Passage given:
# Own “The Hobbit: The Battle of the Five Armies” on Blu-ray 3D Combo Pack, Blu-ray Combo Pack, 2-Disc DVD Special Edition and Digital HD on March 24th



## Mike Edwards (Mar 10, 2011)

“Frenetic, gripping, ridiculous and solemn at all the right places – the geek blockbuster of the year.”

— Michael Calia, The Wall Street Journal



*THE HOBBIT: THE BATTLE OF THE FIVE ARMIES*

ARRIVES ONTO BLU-RAY 3D COMBO PACK, BLU-RAY COMBO PACK, 2-DISC DVD SPECIAL EDITION and DIGITAL HD ON MARCH 24 FROM

WARNER BROS. HOME ENTERTAINMENT



Blu-ray and Digital HD include

“Recruiting the Five Armies,” “Completing Middle-earth,” “The Last Goodbye” and “New Zealand: Home of Middle-earth, Part 3”

What you have to do:
Can you reproduce the Hobbit home-release announcement above in full, word for word?

Available data:

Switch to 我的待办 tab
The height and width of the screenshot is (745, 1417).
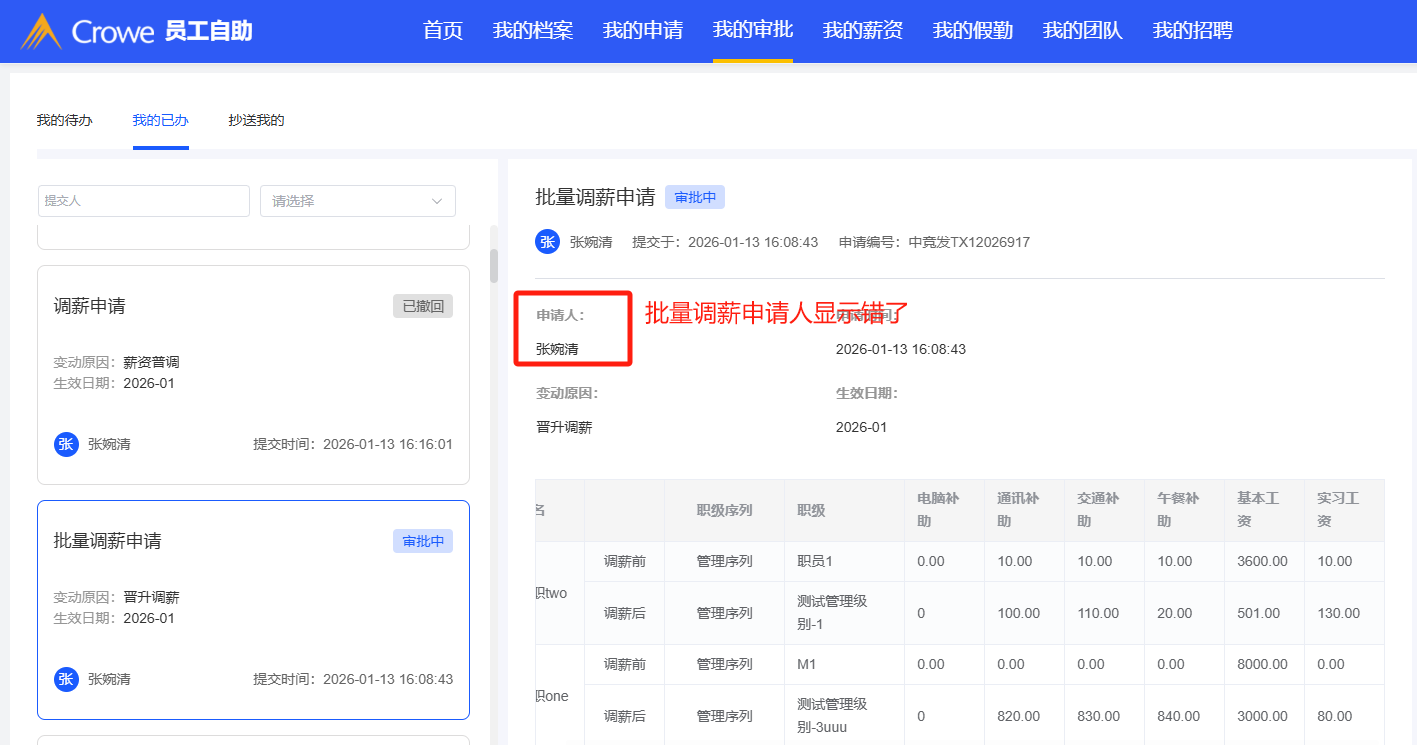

Answer to this exercise:
# Own “The Hobbit: The Battle of the Five Armies” on Blu-ray 3D Combo Pack, Blu-ray Combo Pack, 2-Disc DVD Special Edition and Digital HD on March 24th



## Mike Edwards (Mar 10, 2011)

“Frenetic, gripping, ridiculous and solemn at all the right places – the geek blockbuster of the year.”

— Michael Calia, The Wall Street Journal



*THE HOBBIT: THE BATTLE OF THE FIVE ARMIES*

ARRIVES ONTO BLU-RAY 3D COMBO PACK, BLU-RAY COMBO PACK, 2-DISC DVD SPECIAL EDITION and DIGITAL HD ON MARCH 24 FROM

WARNER BROS. HOME ENTERTAINMENT



Blu-ray and Digital HD include

“Recruiting the Five Armies,” “Completing Middle-earth,” “The Last Goodbye” and “New Zealand: Home of Middle-earth, Part 3”